AIM OF THE TASK. Out of the lines below, please list those that hold the string "computer".

MATERIAL PROVIDED below:

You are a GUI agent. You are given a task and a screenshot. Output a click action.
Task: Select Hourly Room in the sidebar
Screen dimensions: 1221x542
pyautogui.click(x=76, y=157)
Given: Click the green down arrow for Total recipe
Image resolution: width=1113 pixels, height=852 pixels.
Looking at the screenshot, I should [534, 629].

End of MATERIAL PROVIDED.
MATERIAL PROVIDED below:

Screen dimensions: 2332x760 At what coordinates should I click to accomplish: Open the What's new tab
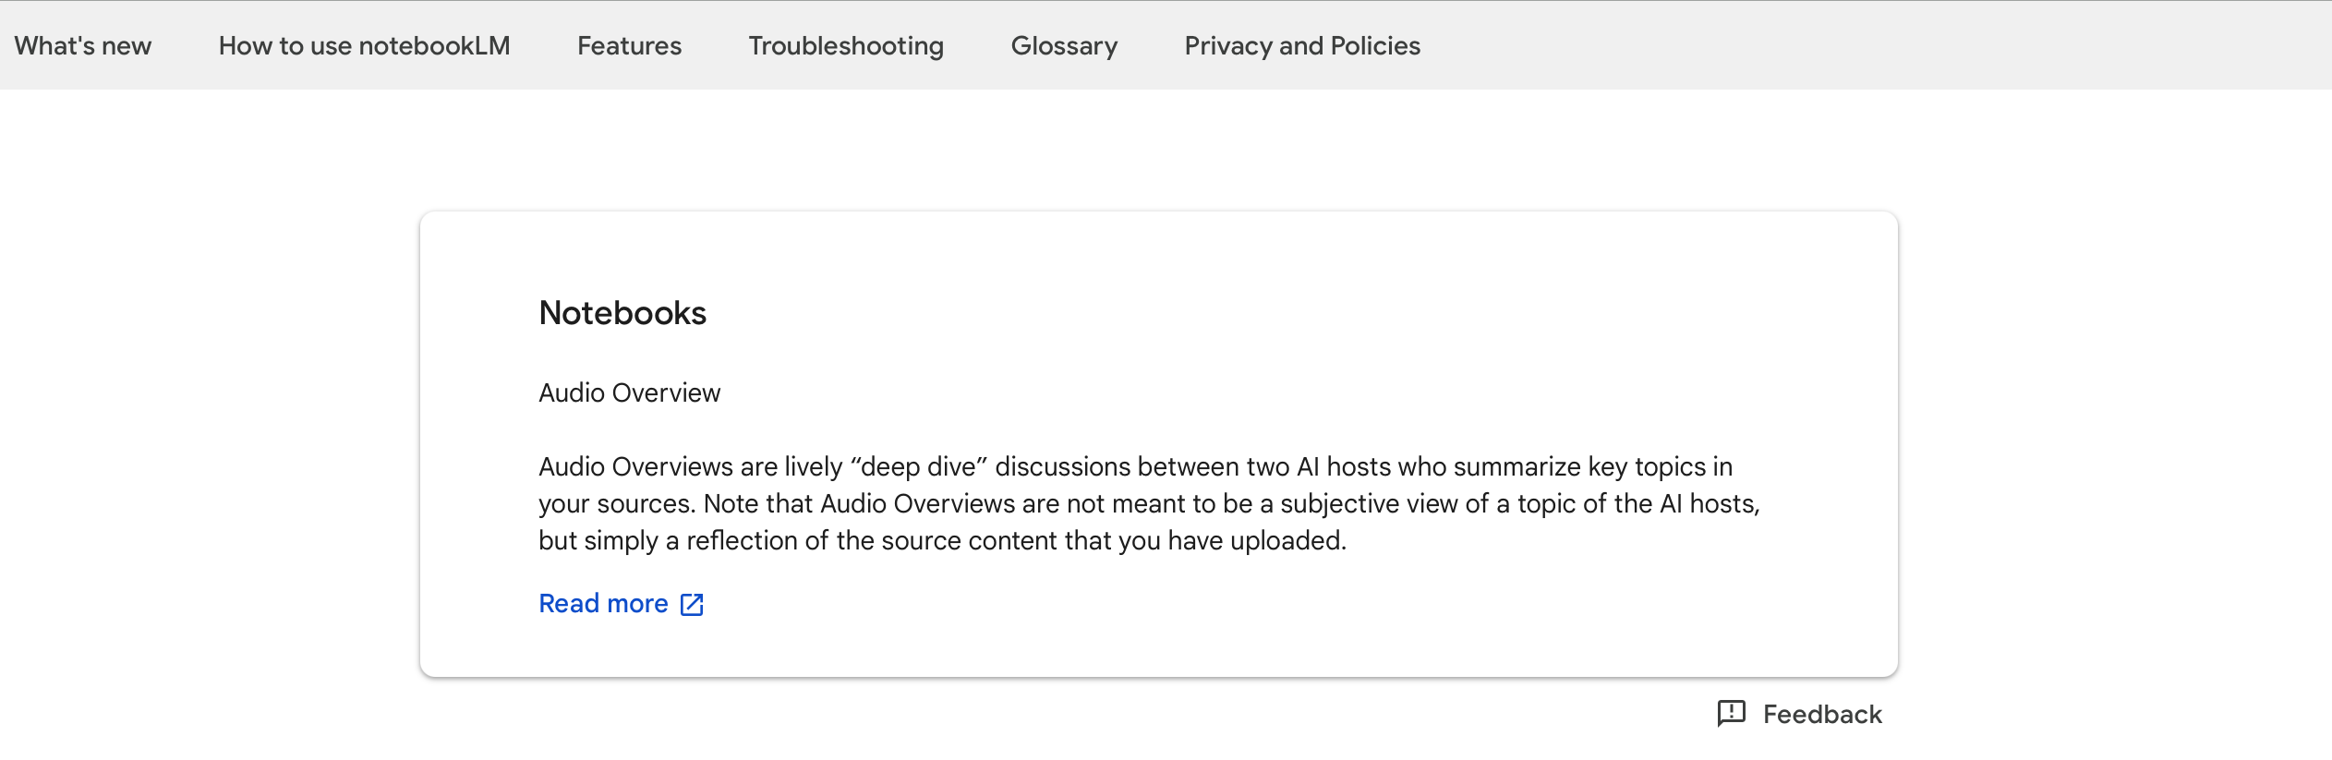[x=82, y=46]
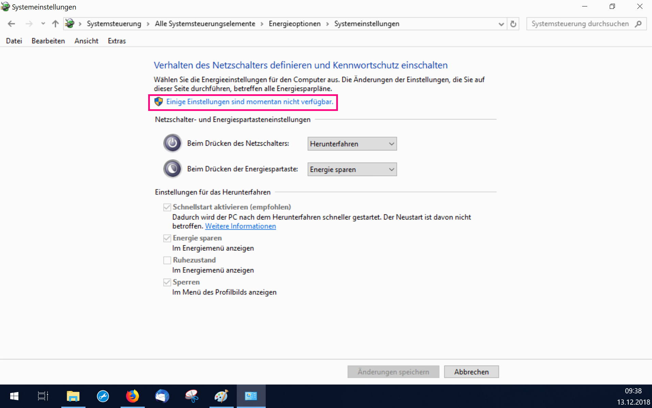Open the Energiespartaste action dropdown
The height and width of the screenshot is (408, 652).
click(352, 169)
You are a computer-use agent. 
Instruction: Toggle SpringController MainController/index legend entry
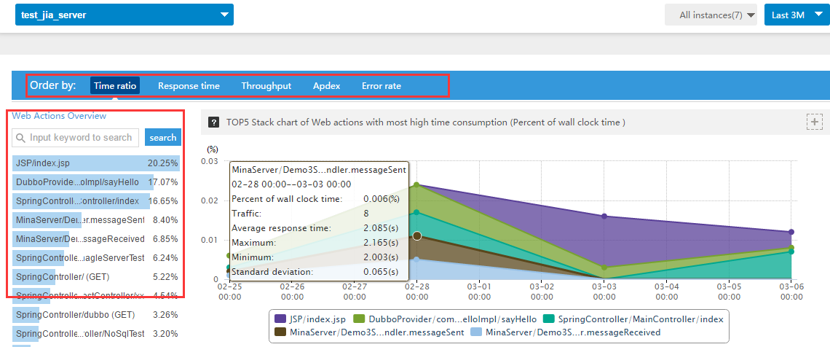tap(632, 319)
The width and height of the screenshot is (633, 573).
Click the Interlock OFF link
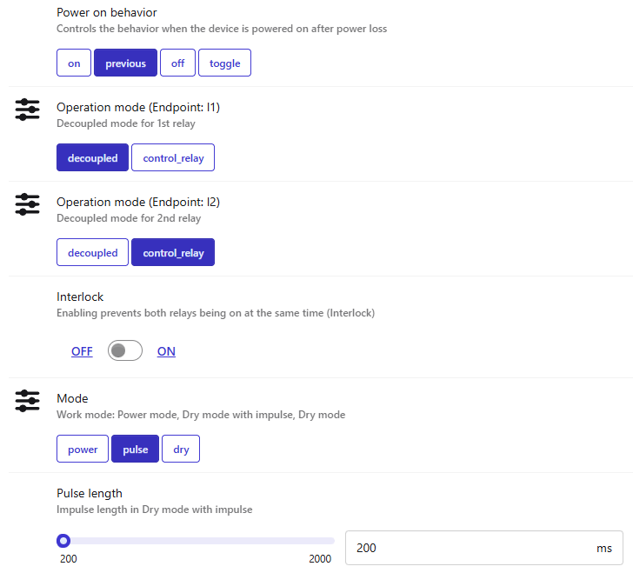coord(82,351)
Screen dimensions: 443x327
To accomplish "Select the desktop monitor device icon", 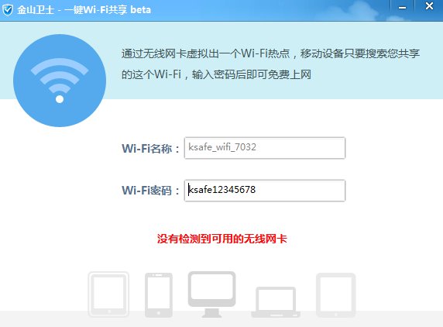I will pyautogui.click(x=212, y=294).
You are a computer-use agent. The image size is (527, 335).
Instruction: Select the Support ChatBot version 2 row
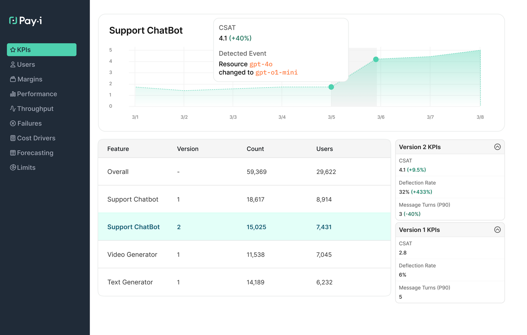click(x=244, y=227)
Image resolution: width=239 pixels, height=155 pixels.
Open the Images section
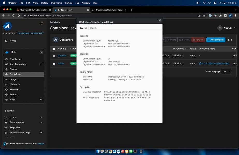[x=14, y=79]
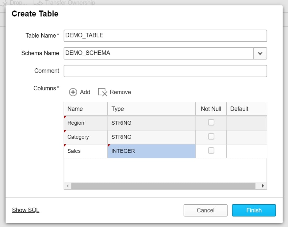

End of MATERIAL PROVIDED.

EXPECTED ANSWER.
You are a computer-use agent. 
You are a computer-use agent. The image size is (527, 335).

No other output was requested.